### DATASET CONTENT

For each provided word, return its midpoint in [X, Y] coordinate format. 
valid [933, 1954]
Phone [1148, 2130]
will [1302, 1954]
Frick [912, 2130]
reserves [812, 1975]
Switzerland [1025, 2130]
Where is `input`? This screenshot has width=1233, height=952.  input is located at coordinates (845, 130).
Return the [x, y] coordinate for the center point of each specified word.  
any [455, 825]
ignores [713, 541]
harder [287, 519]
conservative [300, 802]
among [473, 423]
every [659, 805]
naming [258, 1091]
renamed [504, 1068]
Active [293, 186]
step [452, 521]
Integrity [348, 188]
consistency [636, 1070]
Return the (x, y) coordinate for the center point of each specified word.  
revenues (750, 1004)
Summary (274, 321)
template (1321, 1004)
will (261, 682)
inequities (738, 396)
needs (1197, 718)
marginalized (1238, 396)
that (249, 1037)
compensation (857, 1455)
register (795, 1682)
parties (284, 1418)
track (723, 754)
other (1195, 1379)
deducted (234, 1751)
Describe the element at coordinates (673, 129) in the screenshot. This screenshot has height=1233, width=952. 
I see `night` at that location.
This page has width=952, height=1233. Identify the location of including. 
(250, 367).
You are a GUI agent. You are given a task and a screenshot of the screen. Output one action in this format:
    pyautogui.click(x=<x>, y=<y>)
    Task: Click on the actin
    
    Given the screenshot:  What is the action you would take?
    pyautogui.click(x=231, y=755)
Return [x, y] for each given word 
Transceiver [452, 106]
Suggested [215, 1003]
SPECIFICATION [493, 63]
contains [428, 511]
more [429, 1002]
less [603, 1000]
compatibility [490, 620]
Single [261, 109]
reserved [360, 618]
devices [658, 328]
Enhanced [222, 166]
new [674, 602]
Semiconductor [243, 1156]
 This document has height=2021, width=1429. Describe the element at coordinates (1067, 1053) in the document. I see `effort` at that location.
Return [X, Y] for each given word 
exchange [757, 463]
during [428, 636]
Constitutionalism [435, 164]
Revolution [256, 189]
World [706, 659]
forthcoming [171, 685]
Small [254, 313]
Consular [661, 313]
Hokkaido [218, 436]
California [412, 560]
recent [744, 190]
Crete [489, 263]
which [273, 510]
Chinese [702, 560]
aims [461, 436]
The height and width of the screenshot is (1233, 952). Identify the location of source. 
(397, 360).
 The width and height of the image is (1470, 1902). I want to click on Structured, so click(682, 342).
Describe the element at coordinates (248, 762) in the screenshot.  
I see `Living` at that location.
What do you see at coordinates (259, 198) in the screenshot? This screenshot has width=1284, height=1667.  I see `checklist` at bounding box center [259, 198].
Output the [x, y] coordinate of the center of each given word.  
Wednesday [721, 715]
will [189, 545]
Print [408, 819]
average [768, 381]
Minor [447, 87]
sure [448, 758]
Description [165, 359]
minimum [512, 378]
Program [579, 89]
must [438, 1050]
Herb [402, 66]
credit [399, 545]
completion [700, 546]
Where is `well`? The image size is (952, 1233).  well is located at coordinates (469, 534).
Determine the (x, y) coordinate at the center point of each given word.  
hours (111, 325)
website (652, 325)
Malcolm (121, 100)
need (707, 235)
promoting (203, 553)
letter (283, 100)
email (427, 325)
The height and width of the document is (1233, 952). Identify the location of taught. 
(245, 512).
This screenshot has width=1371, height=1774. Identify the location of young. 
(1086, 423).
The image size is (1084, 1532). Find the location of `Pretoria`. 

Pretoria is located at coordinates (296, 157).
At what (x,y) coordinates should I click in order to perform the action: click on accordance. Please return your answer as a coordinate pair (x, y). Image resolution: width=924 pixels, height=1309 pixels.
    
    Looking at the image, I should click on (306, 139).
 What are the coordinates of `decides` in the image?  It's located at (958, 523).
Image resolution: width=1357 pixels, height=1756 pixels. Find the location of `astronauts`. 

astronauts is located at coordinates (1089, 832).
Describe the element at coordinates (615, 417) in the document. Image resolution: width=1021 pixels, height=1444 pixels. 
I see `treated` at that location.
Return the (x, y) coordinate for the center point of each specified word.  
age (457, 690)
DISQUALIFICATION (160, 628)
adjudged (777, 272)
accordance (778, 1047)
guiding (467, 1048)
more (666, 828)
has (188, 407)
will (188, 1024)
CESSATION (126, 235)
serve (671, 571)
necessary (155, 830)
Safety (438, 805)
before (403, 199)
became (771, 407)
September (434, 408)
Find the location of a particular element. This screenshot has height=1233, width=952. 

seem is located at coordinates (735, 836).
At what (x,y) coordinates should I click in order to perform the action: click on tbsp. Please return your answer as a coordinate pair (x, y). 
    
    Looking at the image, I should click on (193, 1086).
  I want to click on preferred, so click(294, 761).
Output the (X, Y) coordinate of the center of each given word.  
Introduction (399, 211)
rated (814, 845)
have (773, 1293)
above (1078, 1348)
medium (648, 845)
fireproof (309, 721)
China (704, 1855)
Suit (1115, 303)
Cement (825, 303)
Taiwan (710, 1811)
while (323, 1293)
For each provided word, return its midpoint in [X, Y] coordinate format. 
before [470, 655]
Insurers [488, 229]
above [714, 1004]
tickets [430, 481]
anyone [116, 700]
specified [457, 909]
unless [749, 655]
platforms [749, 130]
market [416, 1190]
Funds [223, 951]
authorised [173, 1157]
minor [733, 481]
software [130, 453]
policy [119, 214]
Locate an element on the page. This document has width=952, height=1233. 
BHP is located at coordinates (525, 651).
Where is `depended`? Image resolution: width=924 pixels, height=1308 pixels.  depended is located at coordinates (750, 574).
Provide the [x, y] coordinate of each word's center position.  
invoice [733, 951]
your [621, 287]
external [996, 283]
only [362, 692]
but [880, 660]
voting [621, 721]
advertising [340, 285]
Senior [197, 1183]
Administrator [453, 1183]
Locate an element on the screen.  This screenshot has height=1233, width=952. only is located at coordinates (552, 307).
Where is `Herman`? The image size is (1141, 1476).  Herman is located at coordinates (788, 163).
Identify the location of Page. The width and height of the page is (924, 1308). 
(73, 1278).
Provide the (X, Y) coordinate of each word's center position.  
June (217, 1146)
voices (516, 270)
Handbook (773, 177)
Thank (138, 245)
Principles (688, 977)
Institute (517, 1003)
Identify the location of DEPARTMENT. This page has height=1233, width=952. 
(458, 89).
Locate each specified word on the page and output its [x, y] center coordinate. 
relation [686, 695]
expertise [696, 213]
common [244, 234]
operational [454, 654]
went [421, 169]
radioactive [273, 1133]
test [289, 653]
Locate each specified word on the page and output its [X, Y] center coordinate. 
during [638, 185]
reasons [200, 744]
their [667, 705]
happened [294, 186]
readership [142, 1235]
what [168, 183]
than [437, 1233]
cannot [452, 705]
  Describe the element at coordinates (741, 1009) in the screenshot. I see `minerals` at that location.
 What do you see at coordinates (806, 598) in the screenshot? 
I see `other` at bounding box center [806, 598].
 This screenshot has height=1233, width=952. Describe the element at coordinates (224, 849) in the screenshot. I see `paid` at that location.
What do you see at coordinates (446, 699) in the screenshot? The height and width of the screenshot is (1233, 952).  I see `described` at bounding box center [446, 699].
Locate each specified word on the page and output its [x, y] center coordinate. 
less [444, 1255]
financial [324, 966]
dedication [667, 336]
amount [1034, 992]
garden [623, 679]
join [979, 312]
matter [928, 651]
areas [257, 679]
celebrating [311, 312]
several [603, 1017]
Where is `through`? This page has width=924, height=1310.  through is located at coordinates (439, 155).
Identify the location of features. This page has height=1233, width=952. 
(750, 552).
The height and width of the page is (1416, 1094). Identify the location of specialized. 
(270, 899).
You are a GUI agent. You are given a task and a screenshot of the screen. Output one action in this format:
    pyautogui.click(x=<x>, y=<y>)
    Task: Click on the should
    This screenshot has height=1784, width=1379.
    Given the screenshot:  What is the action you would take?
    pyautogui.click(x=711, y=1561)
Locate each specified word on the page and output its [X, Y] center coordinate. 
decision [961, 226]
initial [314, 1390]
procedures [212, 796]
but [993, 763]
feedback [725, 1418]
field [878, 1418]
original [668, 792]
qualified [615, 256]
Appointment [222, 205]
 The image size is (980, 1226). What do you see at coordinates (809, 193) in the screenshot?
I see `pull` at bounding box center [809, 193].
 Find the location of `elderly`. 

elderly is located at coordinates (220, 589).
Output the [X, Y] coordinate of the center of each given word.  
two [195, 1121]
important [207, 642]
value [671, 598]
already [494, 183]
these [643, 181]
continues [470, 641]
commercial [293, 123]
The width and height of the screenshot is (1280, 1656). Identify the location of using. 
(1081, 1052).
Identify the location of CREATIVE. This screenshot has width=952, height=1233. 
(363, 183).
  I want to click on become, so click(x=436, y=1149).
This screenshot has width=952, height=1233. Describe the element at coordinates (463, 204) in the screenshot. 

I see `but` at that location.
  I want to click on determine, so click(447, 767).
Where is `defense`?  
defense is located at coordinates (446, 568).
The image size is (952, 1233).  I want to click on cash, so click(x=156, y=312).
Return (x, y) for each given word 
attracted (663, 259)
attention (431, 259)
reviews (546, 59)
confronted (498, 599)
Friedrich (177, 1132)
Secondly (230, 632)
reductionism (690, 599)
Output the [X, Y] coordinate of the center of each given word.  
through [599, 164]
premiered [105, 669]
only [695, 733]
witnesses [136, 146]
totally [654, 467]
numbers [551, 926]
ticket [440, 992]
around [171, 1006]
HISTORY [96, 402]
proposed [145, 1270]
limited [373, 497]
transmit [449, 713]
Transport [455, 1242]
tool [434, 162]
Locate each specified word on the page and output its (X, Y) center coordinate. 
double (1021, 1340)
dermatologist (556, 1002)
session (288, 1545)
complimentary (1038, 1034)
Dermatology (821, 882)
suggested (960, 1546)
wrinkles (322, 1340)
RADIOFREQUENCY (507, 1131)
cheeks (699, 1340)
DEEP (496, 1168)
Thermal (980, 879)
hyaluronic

### GOAL
Please reproduce the rows above verbatim, beginning with the line containing "while (323, 1293)" and ending with the line containing "coordinates (750, 574).", both included.

### SOLUTION
while (323, 1293)
For each provided word, return its midpoint in [X, Y] coordinate format. 
before [470, 655]
Insurers [488, 229]
above [714, 1004]
tickets [430, 481]
anyone [116, 700]
specified [457, 909]
unless [749, 655]
platforms [749, 130]
market [416, 1190]
Funds [223, 951]
authorised [173, 1157]
minor [733, 481]
software [130, 453]
policy [119, 214]
Locate an element on the page. This document has width=952, height=1233. 
BHP is located at coordinates (525, 651).
Where is `depended`? Image resolution: width=924 pixels, height=1308 pixels.  depended is located at coordinates (750, 574).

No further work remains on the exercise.